Wednesday, September 22, 2004

FRANKLY, I'M still recovering and under medication after Time magazine's interview with Zen Zapatero and the accompanying article ("Sexual equality is a lot more effective against terrorism than military strength", Zapaterlain dixit; maybe this was the ultimate reason for his women ministers' photo spread on Vogue: a secret weapon against Islamofascism!).

So, I hadn't commented on yesterday's stellar appearance of our Prime Minister at the UN's General Assembly. Fortunately I don't have to, since V-Man has a great post; go and read it. And wipe your tears afterwards.

And the opposition has loaded the rhetorical guns:
The opposition Popular Party (PP) ridiculed Zapatero's sugestion, claiming he had devalued the image of Spain to the outside world.

PP spokesman Eduardo Zaplana said Zapatero's speech to the UN General Assembly in New York was full of "empty words".

He claimed the speech could create some ironic reaction from other European leaders. Zaplana said they were the thoughts of a college student.
Fact is, Zapaterlain has become, in the international scene, almost radioactive. Beyond the usual suspects, nobody wants to touch him without a 10-feet pole and didn't get any decent photo-op during his visit to New York this week.

UPDATE. EURSOC has more:
And what is Senor Zapatero up to these days. Well, as George Bush was speaking to the UN General Assembly, the BBC reports that Zapatero was lurking on the “fringes of the UN meeting in New York.” (And a damn good place for him too.) Anyhow, while George Bush talked about serious matters, Zapatero, in typical European leftist fashion, was calling for “an alliance of civilizations,” under the direction of the UN, with a mandate to combat terrorism through political and cultural dialogue.

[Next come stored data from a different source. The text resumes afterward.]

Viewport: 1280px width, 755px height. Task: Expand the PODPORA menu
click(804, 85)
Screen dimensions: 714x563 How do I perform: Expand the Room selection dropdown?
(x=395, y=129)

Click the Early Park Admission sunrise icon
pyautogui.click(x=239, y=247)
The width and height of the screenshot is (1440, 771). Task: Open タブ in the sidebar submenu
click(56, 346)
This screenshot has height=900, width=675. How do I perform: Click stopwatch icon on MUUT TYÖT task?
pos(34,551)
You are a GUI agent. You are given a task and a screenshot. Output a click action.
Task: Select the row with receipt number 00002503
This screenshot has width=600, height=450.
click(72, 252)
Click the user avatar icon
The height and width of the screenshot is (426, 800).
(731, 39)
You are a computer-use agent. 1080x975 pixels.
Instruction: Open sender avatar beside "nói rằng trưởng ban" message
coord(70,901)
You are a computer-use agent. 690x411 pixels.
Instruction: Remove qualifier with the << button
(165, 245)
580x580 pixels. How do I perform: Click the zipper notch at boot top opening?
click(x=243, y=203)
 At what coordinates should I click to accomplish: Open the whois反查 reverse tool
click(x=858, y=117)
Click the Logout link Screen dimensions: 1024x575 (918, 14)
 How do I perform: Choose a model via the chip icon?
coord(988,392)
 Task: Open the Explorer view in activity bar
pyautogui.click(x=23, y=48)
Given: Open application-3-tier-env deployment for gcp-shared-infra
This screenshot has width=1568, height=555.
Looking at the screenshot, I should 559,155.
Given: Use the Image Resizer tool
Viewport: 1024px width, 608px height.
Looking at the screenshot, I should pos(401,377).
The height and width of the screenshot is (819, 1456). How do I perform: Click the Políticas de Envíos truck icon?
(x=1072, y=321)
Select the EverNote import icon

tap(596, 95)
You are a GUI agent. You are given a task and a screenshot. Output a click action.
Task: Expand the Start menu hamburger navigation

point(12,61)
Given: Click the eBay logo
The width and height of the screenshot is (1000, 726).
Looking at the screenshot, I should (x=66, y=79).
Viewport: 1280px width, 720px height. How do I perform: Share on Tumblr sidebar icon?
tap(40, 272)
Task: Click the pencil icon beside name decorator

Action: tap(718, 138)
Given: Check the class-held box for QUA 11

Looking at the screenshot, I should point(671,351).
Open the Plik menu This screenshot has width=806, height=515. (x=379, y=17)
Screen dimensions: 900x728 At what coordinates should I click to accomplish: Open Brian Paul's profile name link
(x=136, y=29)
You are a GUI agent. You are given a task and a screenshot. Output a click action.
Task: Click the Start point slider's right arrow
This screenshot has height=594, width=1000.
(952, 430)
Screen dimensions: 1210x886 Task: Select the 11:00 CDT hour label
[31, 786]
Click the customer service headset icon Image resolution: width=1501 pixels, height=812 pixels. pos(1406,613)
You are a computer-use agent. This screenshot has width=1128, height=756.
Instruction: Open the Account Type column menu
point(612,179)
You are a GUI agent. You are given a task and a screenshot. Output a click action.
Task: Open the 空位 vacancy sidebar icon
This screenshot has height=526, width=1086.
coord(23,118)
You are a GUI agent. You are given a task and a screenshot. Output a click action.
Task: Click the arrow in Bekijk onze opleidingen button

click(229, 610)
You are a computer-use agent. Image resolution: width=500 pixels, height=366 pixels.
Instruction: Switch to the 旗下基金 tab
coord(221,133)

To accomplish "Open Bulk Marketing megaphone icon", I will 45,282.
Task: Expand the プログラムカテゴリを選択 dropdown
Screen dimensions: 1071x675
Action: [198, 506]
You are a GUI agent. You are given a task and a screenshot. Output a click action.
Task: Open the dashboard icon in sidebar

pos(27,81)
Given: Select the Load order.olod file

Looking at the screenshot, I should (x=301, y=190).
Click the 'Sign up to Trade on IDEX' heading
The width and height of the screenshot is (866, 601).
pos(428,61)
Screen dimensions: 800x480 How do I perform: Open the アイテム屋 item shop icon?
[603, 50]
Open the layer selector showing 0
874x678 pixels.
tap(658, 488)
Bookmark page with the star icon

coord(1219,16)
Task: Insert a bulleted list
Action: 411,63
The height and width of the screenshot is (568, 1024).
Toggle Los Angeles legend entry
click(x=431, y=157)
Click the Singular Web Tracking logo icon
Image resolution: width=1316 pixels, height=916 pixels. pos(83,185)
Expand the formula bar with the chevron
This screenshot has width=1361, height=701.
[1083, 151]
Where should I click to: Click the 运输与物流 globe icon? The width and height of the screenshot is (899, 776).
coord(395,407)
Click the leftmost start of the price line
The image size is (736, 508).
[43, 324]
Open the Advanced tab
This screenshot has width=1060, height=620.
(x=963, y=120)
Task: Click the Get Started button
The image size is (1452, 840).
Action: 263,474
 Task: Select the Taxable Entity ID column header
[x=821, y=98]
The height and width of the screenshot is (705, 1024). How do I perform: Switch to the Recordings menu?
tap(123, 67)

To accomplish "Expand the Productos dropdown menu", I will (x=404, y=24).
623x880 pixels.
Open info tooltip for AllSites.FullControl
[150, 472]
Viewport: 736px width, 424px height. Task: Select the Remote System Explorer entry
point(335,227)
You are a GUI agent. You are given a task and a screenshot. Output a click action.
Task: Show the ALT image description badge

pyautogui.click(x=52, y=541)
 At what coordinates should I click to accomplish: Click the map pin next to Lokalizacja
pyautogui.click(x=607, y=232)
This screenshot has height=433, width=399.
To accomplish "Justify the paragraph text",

Unfortunately for Zapatero, or perhaps fortunately depending on your perspective, it seems the esteemed Spanish PM has never visited the UN before. If he had, he may have learned that there is already a UN bureaucracy set up to improve understanding among the world’s nations through cultural relations. It’s called UNESCO, and it was one of the most corrupt and inefficient of the many corrupt and inefficient UN bodies until the US and Britain finally left the organization to protest said rot. But when has corruption and ineptitude ever put a damper on the grand ambitions of a Eurupean lefty?

But this is not all. Oh no. Zapatero wants to “deepen political, cultural and education relations between those who represent the so-called Western world and, in this historic moment, the area of Arab and Muslim countries.”

This is a bit confusing. First, why is the Western world “so-called” while the Arab and Muslim countries get to be an “area?” Has the West become so amorphous, so disjointed, that it is now so-called, while the Arab and Muslim area is so easily identifiable? Perhaps Senor Zapatero is suggesting that some of the members of this so-called West – the US for example, or Britain – don’t fit into the “New West.” Maybe the West Zapatero hopes to head this great alliance of civilizations consists rather of the harbingers of humanity, like Chirac’s France and Schroeder’s Germany.